Seasonal Affective Disorder, Depression, or Something Else? Self-Care Can Help
by Kimberly Hayes
If your feelings of depression and low energy tend to peak in the winter, you may think you are suffering from Seasonal Affective Disorder (SAD), but it could also be something else. That’s why you need to know the most effective ways to combat SAD and the best methods for determining the source of your feelings in the first place. Here are some wonderful tips that can help you get through your winter blues, no matter the cause.
Bring Those Outdoors Workouts Home
Exercise is an incredibly helpful tool for countering the symptoms of SAD. If you normally get exercise with an after-work run or a morning bike ride, shorter days can be a real downer. Having a small home gym can negate the effects that a lack of exercise has on your mental health during the darker, winter months.
A Distraction Free Space
A sedentary routine tends to lead to more feelings of depression and anxiety. So, if you have an extra room, some space in your garage, or an unused basement area, consider creating your own workout area at home to maintain your regular fitness routine. These distraction-free spaces can be more effective than keeping equipment in your living room or bedroom. Consequently you only need a few tools to get a really great workout. To keep yourself from getting bored, you could use YouTube workout tutorials to mix up your workout. There are workout videos online for every kind of exercise, from kettlebell strength training to calorie-burning Pilates. You’ll always have a new way to burn those calories and keep your symptoms in check.
Place Some Extra Emphasis on Mental Health
The effects of SAD can be physical and mental, with your energy levels dipping and feelings of depression taking over. The source of these symptoms, however, usually has something to do with the state of your mind and mental health. Researchers have found a link between inflammation in the brain and an increased risk of mental health issues, including the anxiety and depression that often accompany SAD.
One natural way you can manage your mental health is to add CBD to your health regimen. CBD has been proven to relieve inflammation and reduce feelings of anxiety and depression. The side effects are typically minimal, but you should definitely do your homework before you start using this potentially helpful supplement. It’s also a good idea to consult your healthcare provider to address any mental health concerns. Sometimes, it can be difficult to distinguish between SAD and a deeper rooted mental health problem. So do not attempt any self-therapy until you have officially been diagnosed with SAD. If you are diagnosed with SAD, you may need to look into these kinds of treatments, including supplements and light therapy.

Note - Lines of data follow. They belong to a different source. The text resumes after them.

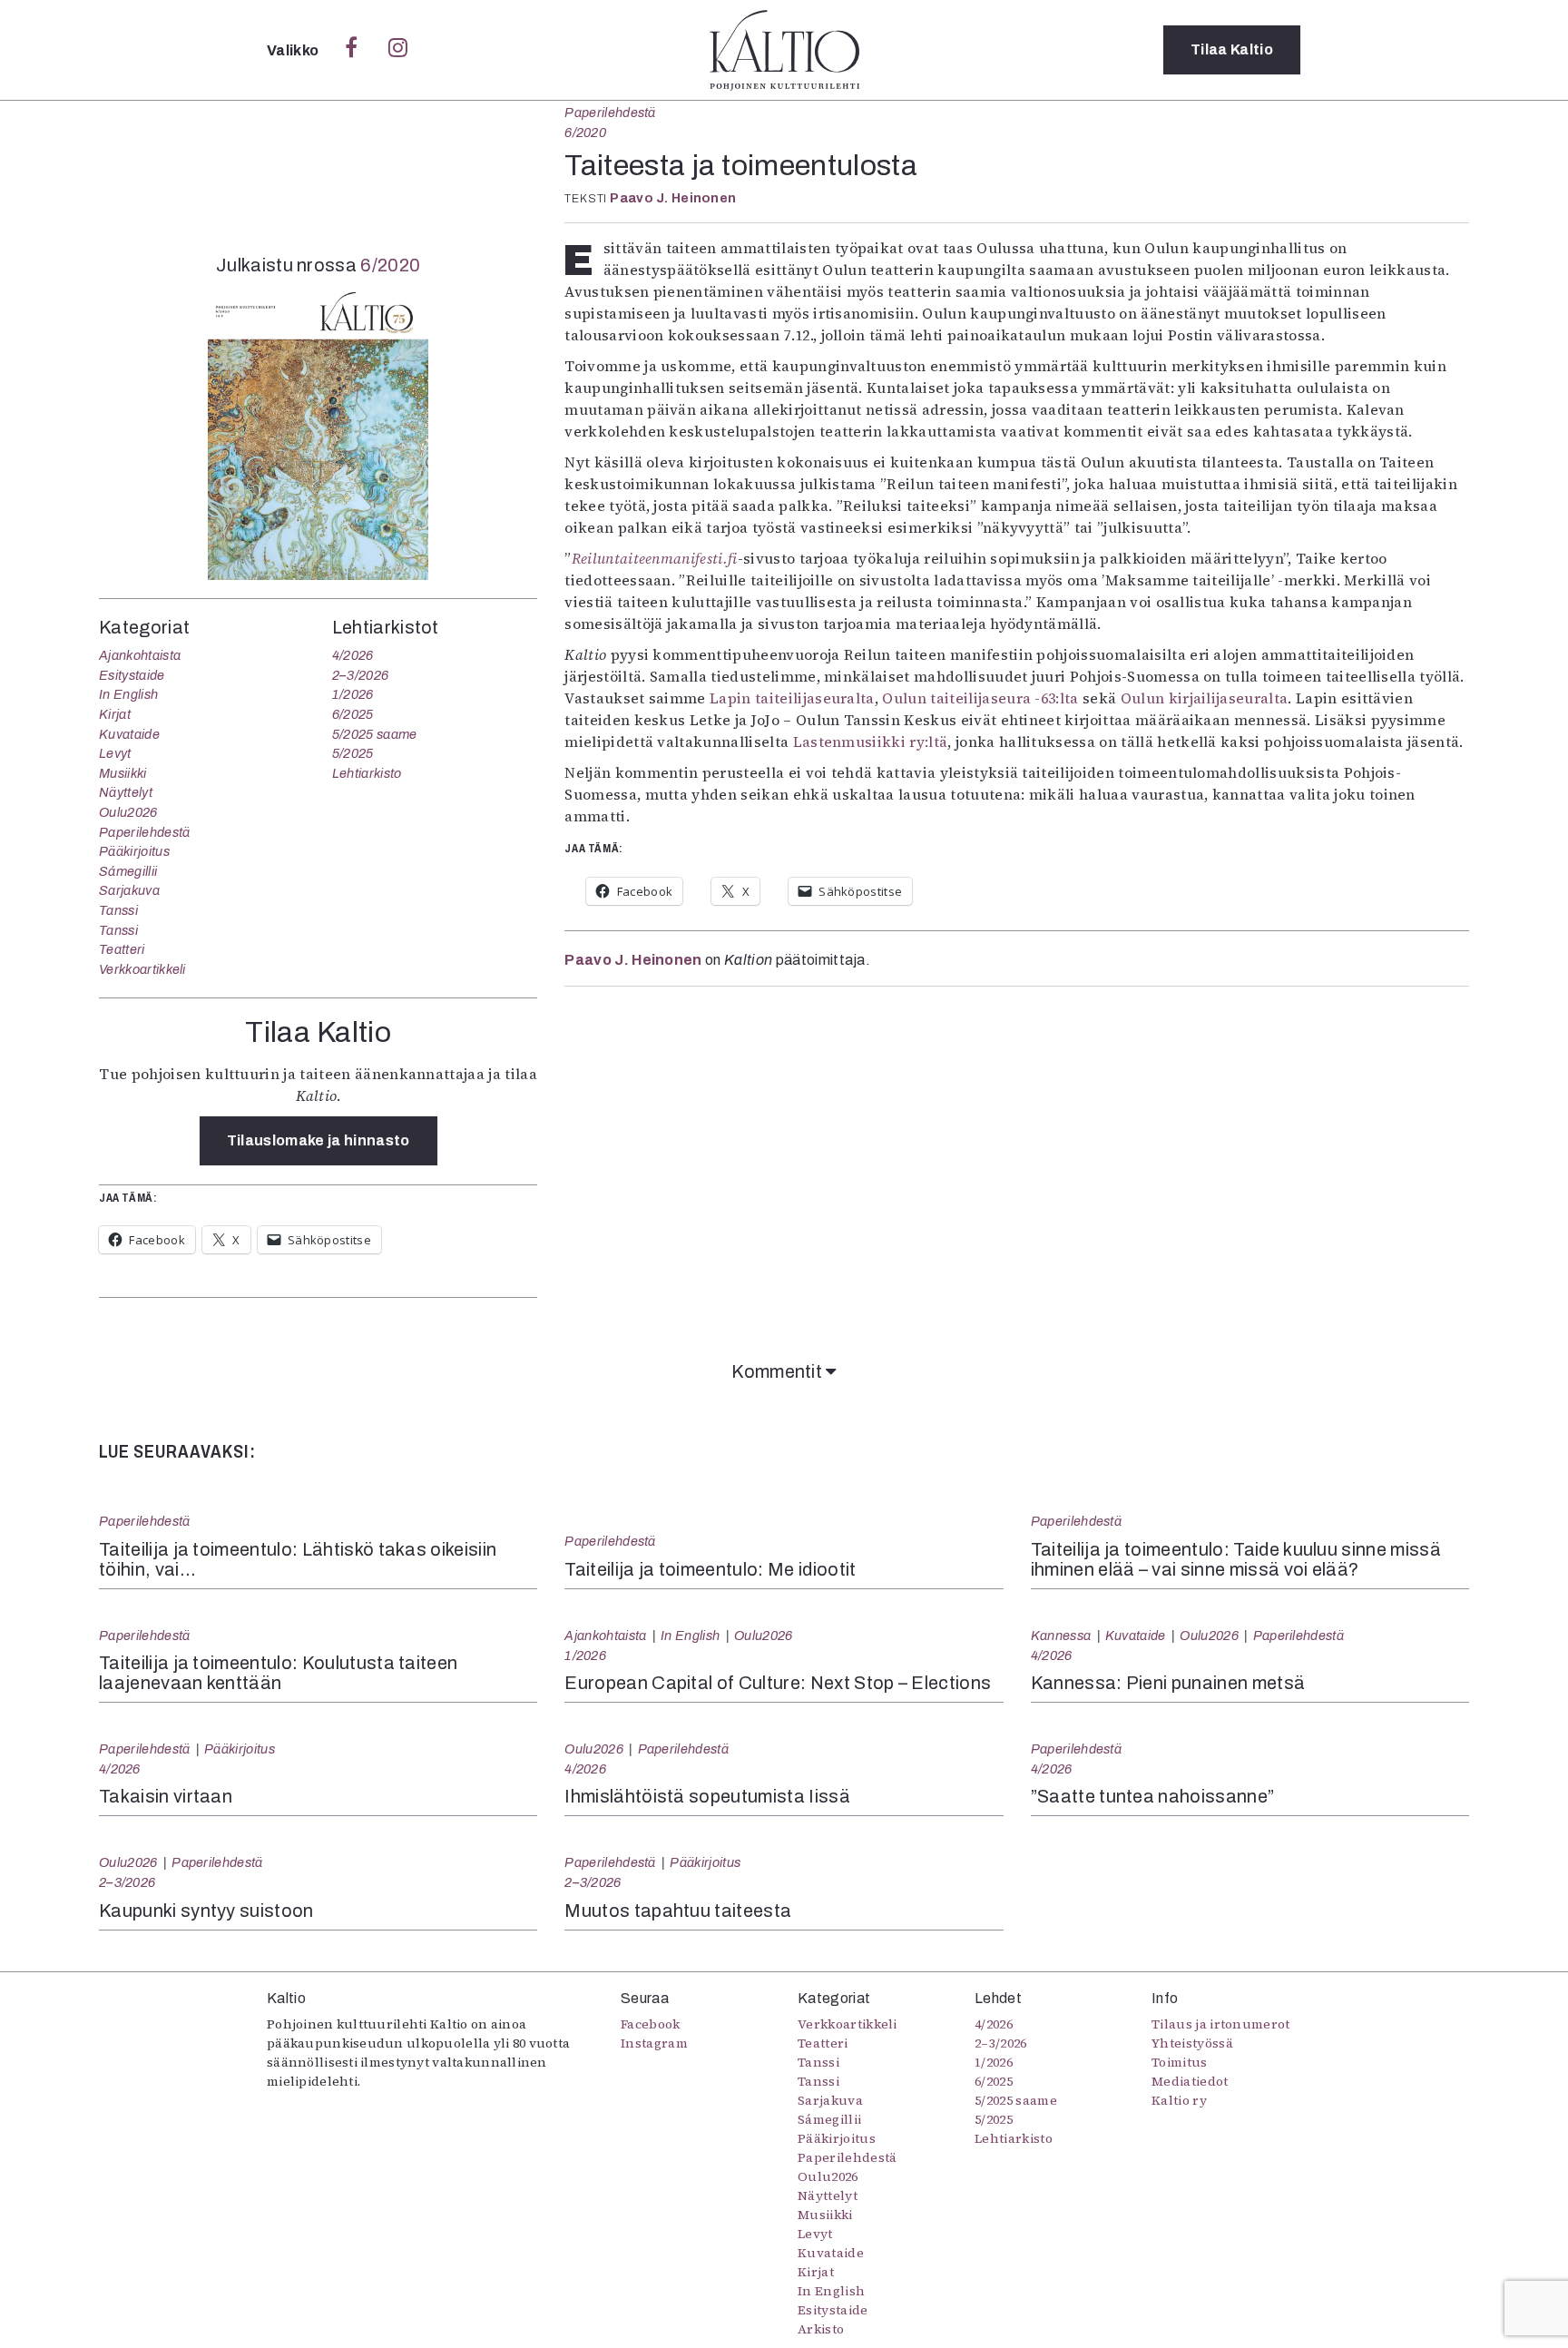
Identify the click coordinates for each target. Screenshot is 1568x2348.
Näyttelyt (125, 792)
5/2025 (353, 753)
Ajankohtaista (140, 655)
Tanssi (118, 910)
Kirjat (115, 714)
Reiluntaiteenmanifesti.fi (655, 558)
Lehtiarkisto (367, 773)
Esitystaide (132, 675)
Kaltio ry (1179, 2100)
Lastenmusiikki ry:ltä (870, 742)
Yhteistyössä (1192, 2043)
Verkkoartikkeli (142, 969)
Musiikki (123, 773)
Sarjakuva (129, 890)
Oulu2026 (128, 812)
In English (128, 694)
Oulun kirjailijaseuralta (1205, 698)
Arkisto (821, 2329)
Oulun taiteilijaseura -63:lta (980, 698)
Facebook (651, 2024)
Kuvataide (129, 734)
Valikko (294, 50)
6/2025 (353, 714)
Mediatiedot (1190, 2081)
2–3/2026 (360, 675)
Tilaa (1232, 49)
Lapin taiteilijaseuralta (792, 698)
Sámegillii (128, 871)
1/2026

Focus on Improving Other Lifestyle Habits
Taking better care of yourself is the key to combating the effects of seasonal affective disorder. However, that entails so much more than exercise and mental health management. SAD can impact all aspects of your physical and mental health. So your efforts to contain it should be just as comprehensive. Start by cleaning up your diet, which is a vital source for energy and overall health. When those winter doldrums creep in, it can be all too tempting to reach for those comforting, carb-loaded foods. The refined carbohydrates found in your favorite winter and holiday foods, such as cookies and rich desserts, can actually cause more intense feelings of depression. It’s just one of the connections between your diet and your health. So try to limit these sugary, high-calorie foods, even around the holidays. Sleep is another crucial tool for fending off SAD, so start taking steps now to improve your bedtime habits.
Take Care of Yourself
Whether your feelings are a result of Seasonal Affective Disorder or some other issue, taking better care of yourself should always be your first step to pick yourself up. Either way, be sure to consult a healthcare professional and take the measures you need to improve your mental health.